Nonetheless, there’s a limit to how much a President can push the system before the system pushes back.
Thus, the US federal government shutdown lurches towards its fourth week.
On one side, a Commander-in-chief who has broken every convention to shape the office of the President into his own image, and who sees compromise and collaboration as anathema. On the other, a newly sworn-in Congress determined to hold him to account and undermine his agenda.
At 21 days, this is already the second longest shutdown in US history. By tomorrow, it will be the longest ever.

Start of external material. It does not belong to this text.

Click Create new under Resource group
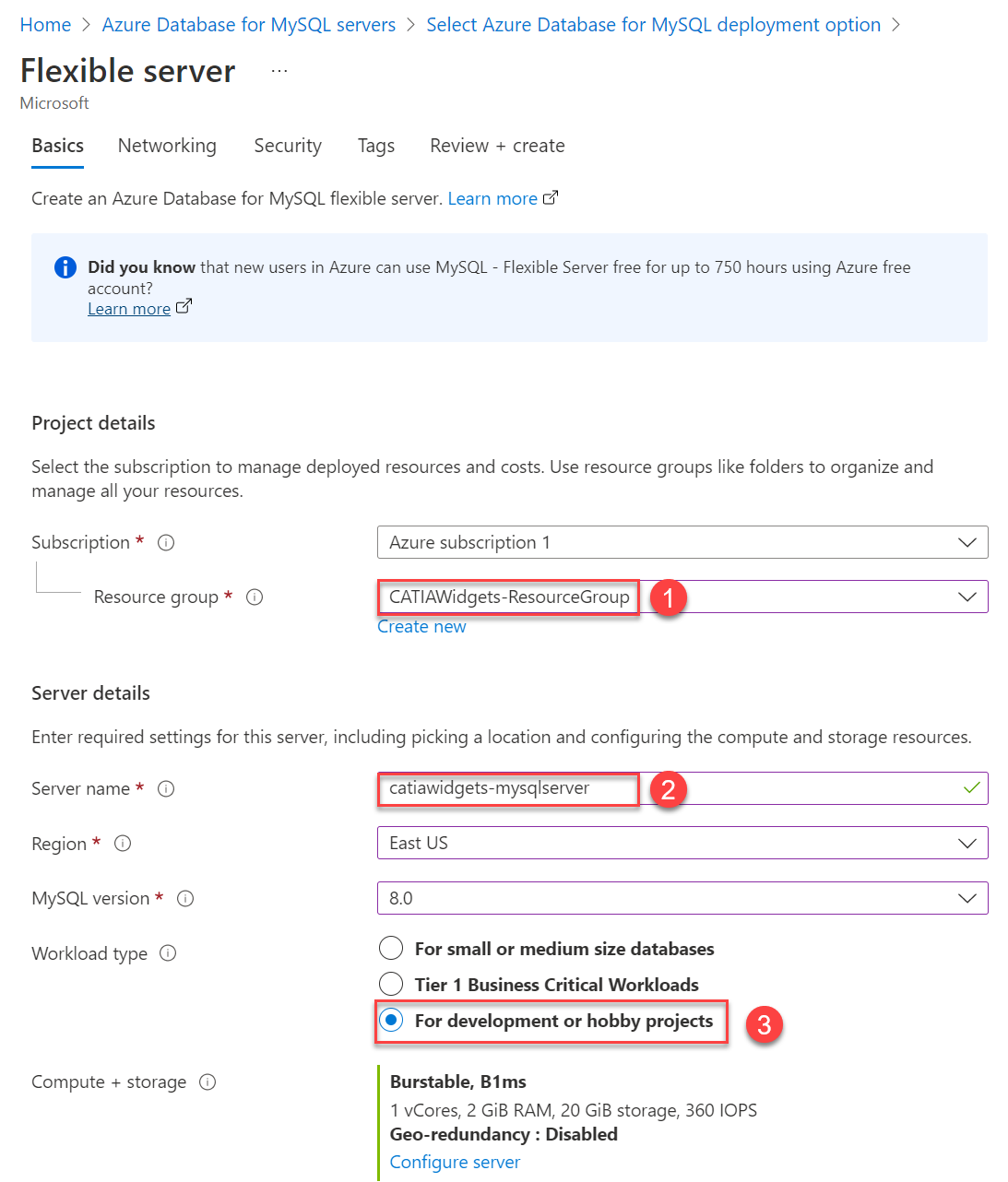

Over 800,000 federal employees are affected, either not working, or working without pay.
There have been reports of workers struggling to afford rental and mortgage payments, and even food, with churches and charities stepping in to help. Some employees in “essential” jobs, such as security officers at US airports, are calling in sick, presumably so they can pick up gigs elsewhere rather than continue to work unpaid.
And while essential services continue to operate, federal agencies have ceased work, national parks and museums are closed, the Inland Revenue Service is in stasis, and new welfare applications from America’s most vulnerable citizens are on hold.
Nor do we seem close to resolving it. On Thursday night, Donald Trump walked out of a meeting with Democratic congressmen after just 14 minutes, calling it “a complete waste of time”.
The President, it should be noted, is still receiving his salary. So are members of Congress, although over 60 have pledged to forgo or donate theirs to charity as the shutdown continues.
Ostensibly, this is about the $5.7m to build Trump’s “big beautiful wall” on the US-Mexican border, the wall that became the prevailing emblem of his presidential campaign.
Despite having failed to deliver on a host of other flagship promises, from “fixing” Obamacare (healthcare reform has stalled after a series of disastrous defeats at the end of 2017) to bringing back jobs (American manufacturing industries have been hit by Trump’s economically illiterate trade war), the wall is one pledge that the President intends to keep at all costs.
Never mind that 57 per cent of Americans oppose the wall. Never mind that illegal border crossings are already falling dramatically, from 1.6m in 2000 to just 400,000 last year. Never mind that the vast majority of illegal immigrants are people who outstayed their visas after flying into US airports legally.
And never mind that Trump repeatedly promised that it would be Mexico paying for the wall anyway.
This wall has once again become a symbol. Whereas on the campaign trail it stood for security, isolationism, and putting America first, today it stands for Trump’s refusal to back down and his proclivity to break any system that works against him
For two years, Republicans held both Houses of Congress. Now, following the “blue wave” of the midterm elections, the Democrats control one of the levers of power. The mechanisms that were built to constrain the very dictatorial impulses that define Trump’s leadership style have shifted into gear.
The Democrats are refusing to fund the wall. Trump is refusing to reopen the federal government until they do. He’s also ramping up the pressure in other ways, such as threatening to cut off funding for emergency wildfire relief in California – a state which overwhelmingly opposes him.
With lives and livelihoods at stake, it’s anyone’s guess who will blink first. The checks-and-balances model has for centuries held unruly Presidents to account, but Trump has proven not only his disregard for the rules, but also his ability to win against institutional forces previously considered invincible.
If he does manage to crowbar the US model of government to get his wall – a wall that even Republicans admit is an unnecessary waste of resources – there’s no going back.
America will have failed to stop the President becoming a hydra. And a lot of frogs are going to get eaten.